Monet loved nature and would certainly be very upset and distressed today about climate change and the destruction and disappearance of the landscape, that the world took for granted at that time. As nature recedes, we are left with the ephemeral, and that was what I wanted to convey: disappearance, movement, light variations, changing reflections on the surface of water, and the mystery of what we see.
I chose the painting The Arm of the Seine, Near Giverny that Monet painted from his boat, early morning, as it was moored on the river's bank. Why this painting specifically? I realized that this Monet painting raised the same questions people ask about my work. What are we looking at? Is it painted from above? We don't know exactly from where it is painted. The fact that Monet painted it from his boat, we feel we are floating as we look at it. An out-of-body experience. Also, The Arm of the Seine, Near Giverny could be easily seen upside down. What is real, what is the reflection? There is a blur, an uncertainty. Because of the mystery of this painting and the similar questions that could apply to my work, I began a series of paintings for this Unexpected Dialogue Series and titled them "From the Floating World," in direct dialogue with The Arm of the Seine, Near Giverny that Monet painted in 1896 and 1897. My series of paintings are all the same size as the Arm of the Seine, Near Giverny part of the collection of the Musee Marmottan Monet (93 x 91 cm).
The title "From the Floating World" is inspired by Monet's important collection of the Japanese wood prints, Ukiyo-e (浮世絵), or "Pictures of the Floating World," which inspired the Impressionists in terms of content, style, and approach. And inspired me to create the "From the Floating World" paintings in the middle of the Covid pandemic, aware that the beauty of nature we took for granted is now vanishing before our eyes.

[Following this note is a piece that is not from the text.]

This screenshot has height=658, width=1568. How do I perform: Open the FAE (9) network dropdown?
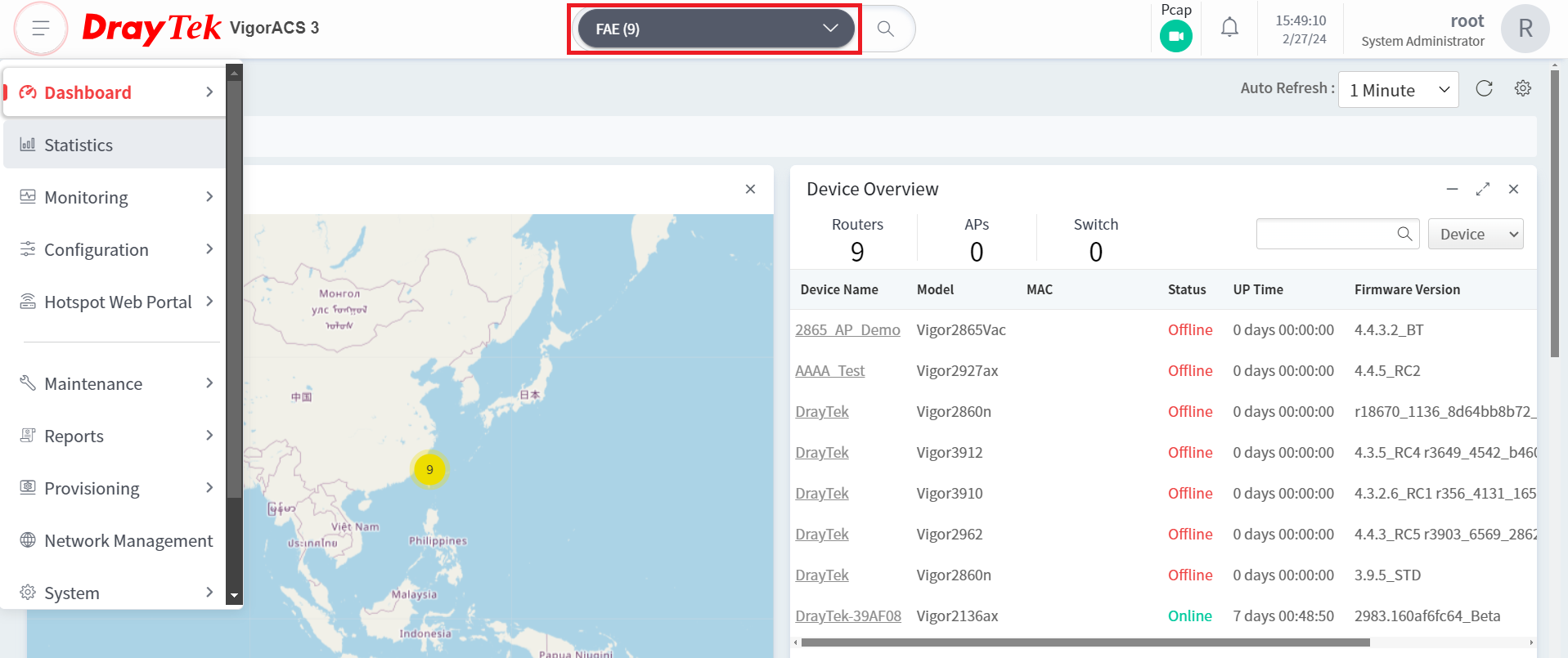click(x=716, y=29)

The planet is still beautiful, despite Climate Change evolving rapidly, but there is no doubt for most of us that the future is now.
French-born, American visual artist Vicky Colombet works and lives between New York, Upstate New York and Paris. Colombet, whose mother was of Asian descent, spent her childhood traveling extensively with her parents across Southeast Asia and India. Eastern thinking became an important part of her perception of the world. Colombet studied law at the Sorbonne and began her career as a graphic designer and writer before being invited to study in the Paris atelier of Henri Dimier (1899-1986). They shared an interest in the metaphysical beliefs in what lies beyond, underlies or transcends the physical nature of the world and reality.
With a career spanning over three decades, Vicky Colombet's abstract paintings, works on paper, prints, fine art photography, and architectural glass projects exist in conversation with various art historical movementsfrom traditional Chinese painting to Abstract Expressionism. Her focus on landscape and preservation of nature has naturally led her to be more and more involved in environment and climate change.